- _TASK DESCRIPTION_
Output every line of the entries below as a JSON list of strings, with one string for each line and no blank lines.
══════
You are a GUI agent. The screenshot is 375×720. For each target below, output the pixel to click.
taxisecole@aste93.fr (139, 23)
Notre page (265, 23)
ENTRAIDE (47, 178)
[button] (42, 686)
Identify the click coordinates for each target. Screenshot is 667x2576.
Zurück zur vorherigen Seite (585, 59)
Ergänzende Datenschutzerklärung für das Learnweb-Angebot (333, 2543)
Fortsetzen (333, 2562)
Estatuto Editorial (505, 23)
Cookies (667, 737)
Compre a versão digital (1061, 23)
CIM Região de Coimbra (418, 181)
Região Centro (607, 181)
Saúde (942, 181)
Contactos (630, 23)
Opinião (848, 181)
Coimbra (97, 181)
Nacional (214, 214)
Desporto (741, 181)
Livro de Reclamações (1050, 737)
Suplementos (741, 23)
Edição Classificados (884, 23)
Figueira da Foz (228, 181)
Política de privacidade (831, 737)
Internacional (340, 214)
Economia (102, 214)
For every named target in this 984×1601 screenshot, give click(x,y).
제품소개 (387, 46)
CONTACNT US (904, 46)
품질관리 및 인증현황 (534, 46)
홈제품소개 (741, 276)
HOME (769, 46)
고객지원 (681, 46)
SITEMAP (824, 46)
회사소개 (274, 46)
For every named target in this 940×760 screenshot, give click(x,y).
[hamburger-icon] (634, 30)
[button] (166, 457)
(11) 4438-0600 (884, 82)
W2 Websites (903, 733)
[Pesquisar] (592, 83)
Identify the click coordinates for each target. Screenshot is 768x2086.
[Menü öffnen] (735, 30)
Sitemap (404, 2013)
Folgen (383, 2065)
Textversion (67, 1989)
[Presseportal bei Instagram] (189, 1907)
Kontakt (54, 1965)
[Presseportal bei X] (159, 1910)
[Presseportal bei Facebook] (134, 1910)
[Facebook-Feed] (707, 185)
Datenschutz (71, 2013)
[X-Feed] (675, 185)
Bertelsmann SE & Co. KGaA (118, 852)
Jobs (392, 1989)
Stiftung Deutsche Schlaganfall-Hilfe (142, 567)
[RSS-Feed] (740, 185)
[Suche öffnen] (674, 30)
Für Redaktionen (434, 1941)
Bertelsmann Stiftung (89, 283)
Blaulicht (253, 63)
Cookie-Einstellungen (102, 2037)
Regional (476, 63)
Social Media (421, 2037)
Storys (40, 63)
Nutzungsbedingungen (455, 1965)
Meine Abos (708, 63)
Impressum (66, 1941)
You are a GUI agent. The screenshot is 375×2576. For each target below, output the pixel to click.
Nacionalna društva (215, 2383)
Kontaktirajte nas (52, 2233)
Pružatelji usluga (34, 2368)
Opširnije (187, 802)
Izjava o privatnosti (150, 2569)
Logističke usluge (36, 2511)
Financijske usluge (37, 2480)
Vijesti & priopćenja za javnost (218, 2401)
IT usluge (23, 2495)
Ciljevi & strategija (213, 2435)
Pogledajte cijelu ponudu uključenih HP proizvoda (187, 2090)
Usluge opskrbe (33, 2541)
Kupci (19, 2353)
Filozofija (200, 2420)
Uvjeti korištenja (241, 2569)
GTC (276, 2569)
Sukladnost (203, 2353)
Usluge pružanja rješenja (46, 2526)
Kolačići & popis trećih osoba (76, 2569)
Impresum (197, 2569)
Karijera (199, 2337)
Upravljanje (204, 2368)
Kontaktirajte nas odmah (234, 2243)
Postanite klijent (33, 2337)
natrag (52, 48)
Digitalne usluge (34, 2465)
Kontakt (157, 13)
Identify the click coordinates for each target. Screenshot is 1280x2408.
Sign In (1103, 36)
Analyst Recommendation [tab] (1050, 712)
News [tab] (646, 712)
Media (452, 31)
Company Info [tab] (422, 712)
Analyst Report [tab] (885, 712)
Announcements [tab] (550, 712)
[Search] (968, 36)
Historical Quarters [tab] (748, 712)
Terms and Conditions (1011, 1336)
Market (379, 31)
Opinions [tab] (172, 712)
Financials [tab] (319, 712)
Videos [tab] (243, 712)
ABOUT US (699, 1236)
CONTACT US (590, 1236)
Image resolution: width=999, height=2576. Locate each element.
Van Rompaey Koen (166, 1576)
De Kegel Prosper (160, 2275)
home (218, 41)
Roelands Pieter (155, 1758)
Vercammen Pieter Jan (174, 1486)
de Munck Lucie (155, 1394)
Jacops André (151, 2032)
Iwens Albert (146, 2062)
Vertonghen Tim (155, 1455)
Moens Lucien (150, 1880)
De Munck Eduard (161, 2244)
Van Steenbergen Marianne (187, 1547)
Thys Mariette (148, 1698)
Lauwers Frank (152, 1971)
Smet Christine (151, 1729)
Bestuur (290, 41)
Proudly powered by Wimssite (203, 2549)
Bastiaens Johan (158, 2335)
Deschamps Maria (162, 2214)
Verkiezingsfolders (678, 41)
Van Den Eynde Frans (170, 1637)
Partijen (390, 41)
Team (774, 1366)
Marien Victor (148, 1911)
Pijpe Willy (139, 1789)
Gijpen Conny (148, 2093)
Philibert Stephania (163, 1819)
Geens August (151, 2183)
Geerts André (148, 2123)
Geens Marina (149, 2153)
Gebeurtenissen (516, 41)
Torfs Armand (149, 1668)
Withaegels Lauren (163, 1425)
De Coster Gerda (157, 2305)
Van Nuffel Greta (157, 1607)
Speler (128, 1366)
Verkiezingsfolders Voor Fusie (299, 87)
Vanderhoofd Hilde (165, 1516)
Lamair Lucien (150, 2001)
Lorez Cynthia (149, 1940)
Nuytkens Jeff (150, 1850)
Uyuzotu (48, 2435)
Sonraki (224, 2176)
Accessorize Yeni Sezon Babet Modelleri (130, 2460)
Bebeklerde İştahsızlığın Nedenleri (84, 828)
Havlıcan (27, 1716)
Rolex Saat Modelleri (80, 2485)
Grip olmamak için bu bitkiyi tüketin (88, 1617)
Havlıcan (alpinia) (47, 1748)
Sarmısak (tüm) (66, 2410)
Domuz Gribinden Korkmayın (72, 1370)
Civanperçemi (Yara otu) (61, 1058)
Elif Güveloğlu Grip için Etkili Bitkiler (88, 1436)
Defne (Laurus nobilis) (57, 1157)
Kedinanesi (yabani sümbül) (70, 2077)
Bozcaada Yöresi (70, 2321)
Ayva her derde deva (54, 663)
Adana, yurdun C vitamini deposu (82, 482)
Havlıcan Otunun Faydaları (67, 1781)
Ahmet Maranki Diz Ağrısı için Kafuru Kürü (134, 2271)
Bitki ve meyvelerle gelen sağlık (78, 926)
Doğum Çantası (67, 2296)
══════
- _SOLUTION TO THE EXERCISE_
[
  "You are a GUI agent. The screenshot is 375×720. For each target below, output the pixel to click.",
  "taxisecole@aste93.fr (139, 23)",
  "Notre page (265, 23)",
  "ENTRAIDE (47, 178)",
  "[button] (42, 686)",
  "Identify the click coordinates for each target. Screenshot is 667x2576.",
  "Zurück zur vorherigen Seite (585, 59)",
  "Ergänzende Datenschutzerklärung für das Learnweb-Angebot (333, 2543)",
  "Fortsetzen (333, 2562)",
  "Estatuto Editorial (505, 23)",
  "Cookies (667, 737)",
  "Compre a versão digital (1061, 23)",
  "CIM Região de Coimbra (418, 181)",
  "Região Centro (607, 181)",
  "Saúde (942, 181)",
  "Contactos (630, 23)",
  "Opinião (848, 181)",
  "Coimbra (97, 181)",
  "Nacional (214, 214)",
  "Desporto (741, 181)",
  "Livro de Reclamações (1050, 737)",
  "Suplementos (741, 23)",
  "Edição Classificados (884, 23)",
  "Figueira da Foz (228, 181)",
  "Política de privacidade (831, 737)",
  "Internacional (340, 214)",
  "Economia (102, 214)",
  "For every named target in this 984×1601 screenshot, give click(x,y).",
  "제품소개 (387, 46)",
  "CONTACNT US (904, 46)",
  "품질관리 및 인증현황 (534, 46)",
  "홈제품소개 (741, 276)",
  "HOME (769, 46)",
  "고객지원 (681, 46)",
  "SITEMAP (824, 46)",
  "회사소개 (274, 46)",
  "For every named target in this 940×760 screenshot, give click(x,y).",
  "[hamburger-icon] (634, 30)",
  "[button] (166, 457)",
  "(11) 4438-0600 (884, 82)",
  "W2 Websites (903, 733)",
  "[Pesquisar] (592, 83)",
  "Identify the click coordinates for each target. Screenshot is 768x2086.",
  "[Menü öffnen] (735, 30)",
  "Sitemap (404, 2013)",
  "Folgen (383, 2065)",
  "Textversion (67, 1989)",
  "[Presseportal bei Instagram] (189, 1907)",
  "Kontakt (54, 1965)",
  "[Presseportal bei X] (159, 1910)",
  "[Presseportal bei Facebook] (134, 1910)",
  "[Facebook-Feed] (707, 185)",
  "Datenschutz (71, 2013)",
  "[X-Feed] (675, 185)",
  "Bertelsmann SE & Co. KGaA (118, 852)",
  "Jobs (392, 1989)",
  "Stiftung Deutsche Schlaganfall-Hilfe (142, 567)",
  "[RSS-Feed] (740, 185)",
  "[Suche öffnen] (674, 30)",
  "Für Redaktionen (434, 1941)",
  "Bertelsmann Stiftung (89, 283)",
  "Blaulicht (253, 63)",
  "Cookie-Einstellungen (102, 2037)",
  "Regional (476, 63)",
  "Social Media (421, 2037)",
  "Storys (40, 63)",
  "Nutzungsbedingungen (455, 1965)",
  "Meine Abos (708, 63)",
  "Impressum (66, 1941)",
  "You are a GUI agent. The screenshot is 375×2576. For each target below, output the pixel to click.",
  "Nacionalna društva (215, 2383)",
  "Kontaktirajte nas (52, 2233)",
  "Pružatelji usluga (34, 2368)",
  "Opširnije (187, 802)",
  "Izjava o privatnosti (150, 2569)",
  "Logističke usluge (36, 2511)",
  "Financijske usluge (37, 2480)",
  "Vijesti & priopćenja za javnost (218, 2401)",
  "IT usluge (23, 2495)",
  "Ciljevi & strategija (213, 2435)",
  "Pogledajte cijelu ponudu uključenih HP proizvoda (187, 2090)",
  "Usluge opskrbe (33, 2541)",
  "Kupci (19, 2353)",
  "Filozofija (200, 2420)",
  "Uvjeti korištenja (241, 2569)",
  "GTC (276, 2569)",
  "Sukladnost (203, 2353)",
  "Usluge pružanja rješenja (46, 2526)",
  "Kolačići & popis trećih osoba (76, 2569)",
  "Impresum (197, 2569)",
  "Karijera (199, 2337)",
  "Upravljanje (204, 2368)",
  "Kontaktirajte nas odmah (234, 2243)",
  "Postanite klijent (33, 2337)",
  "natrag (52, 48)",
  "Digitalne usluge (34, 2465)",
  "Kontakt (157, 13)",
  "Identify the click coordinates for each target. Screenshot is 1280x2408.",
  "Sign In (1103, 36)",
  "Analyst Recommendation [tab] (1050, 712)",
  "News [tab] (646, 712)",
  "Media (452, 31)",
  "Company Info [tab] (422, 712)",
  "Analyst Report [tab] (885, 712)",
  "Announcements [tab] (550, 712)",
  "[Search] (968, 36)",
  "Historical Quarters [tab] (748, 712)",
  "Terms and Conditions (1011, 1336)",
  "Market (379, 31)",
  "Opinions [tab] (172, 712)",
  "Financials [tab] (319, 712)",
  "Videos [tab] (243, 712)",
  "ABOUT US (699, 1236)",
  "CONTACT US (590, 1236)",
  "Image resolution: width=999, height=2576. Locate each element.",
  "Van Rompaey Koen (166, 1576)",
  "De Kegel Prosper (160, 2275)",
  "home (218, 41)",
  "Roelands Pieter (155, 1758)",
  "Vercammen Pieter Jan (174, 1486)",
  "de Munck Lucie (155, 1394)",
  "Jacops André (151, 2032)",
  "Iwens Albert (146, 2062)",
  "Vertonghen Tim (155, 1455)",
  "Moens Lucien (150, 1880)",
  "De Munck Eduard (161, 2244)",
  "Van Steenbergen Marianne (187, 1547)",
  "Thys Mariette (148, 1698)",
  "Lauwers Frank (152, 1971)",
  "Smet Christine (151, 1729)",
  "Bestuur (290, 41)",
  "Proudly powered by Wimssite (203, 2549)",
  "Bastiaens Johan (158, 2335)",
  "Deschamps Maria (162, 2214)",
  "Verkiezingsfolders (678, 41)",
  "Van Den Eynde Frans (170, 1637)",
  "Partijen (390, 41)",
  "Team (774, 1366)",
  "Marien Victor (148, 1911)",
  "Pijpe Willy (139, 1789)",
  "Gijpen Conny (148, 2093)",
  "Philibert Stephania (163, 1819)",
  "Geens August (151, 2183)",
  "Geerts André (148, 2123)",
  "Geens Marina (149, 2153)",
  "Gebeurtenissen (516, 41)",
  "Torfs Armand (149, 1668)",
  "Withaegels Lauren (163, 1425)",
  "De Coster Gerda (157, 2305)",
  "Van Nuffel Greta (157, 1607)",
  "Speler (128, 1366)",
  "Verkiezingsfolders Voor Fusie (299, 87)",
  "Vanderhoofd Hilde (165, 1516)",
  "Lamair Lucien (150, 2001)",
  "Lorez Cynthia (149, 1940)",
  "Nuytkens Jeff (150, 1850)",
  "Uyuzotu (48, 2435)",
  "Sonraki (224, 2176)",
  "Accessorize Yeni Sezon Babet Modelleri (130, 2460)",
  "Bebeklerde İştahsızlığın Nedenleri (84, 828)",
  "Havlıcan (27, 1716)",
  "Rolex Saat Modelleri (80, 2485)",
  "Grip olmamak için bu bitkiyi tüketin (88, 1617)",
  "Havlıcan (alpinia) (47, 1748)",
  "Sarmısak (tüm) (66, 2410)",
  "Domuz Gribinden Korkmayın (72, 1370)",
  "Civanperçemi (Yara otu) (61, 1058)",
  "Elif Güveloğlu Grip için Etkili Bitkiler (88, 1436)",
  "Defne (Laurus nobilis) (57, 1157)",
  "Kedinanesi (yabani sümbül) (70, 2077)",
  "Bozcaada Yöresi (70, 2321)",
  "Ayva her derde deva (54, 663)",
  "Adana, yurdun C vitamini deposu (82, 482)",
  "Havlıcan Otunun Faydaları (67, 1781)",
  "Ahmet Maranki Diz Ağrısı için Kafuru Kürü (134, 2271)",
  "Bitki ve meyvelerle gelen sağlık (78, 926)",
  "Doğum Çantası (67, 2296)"
]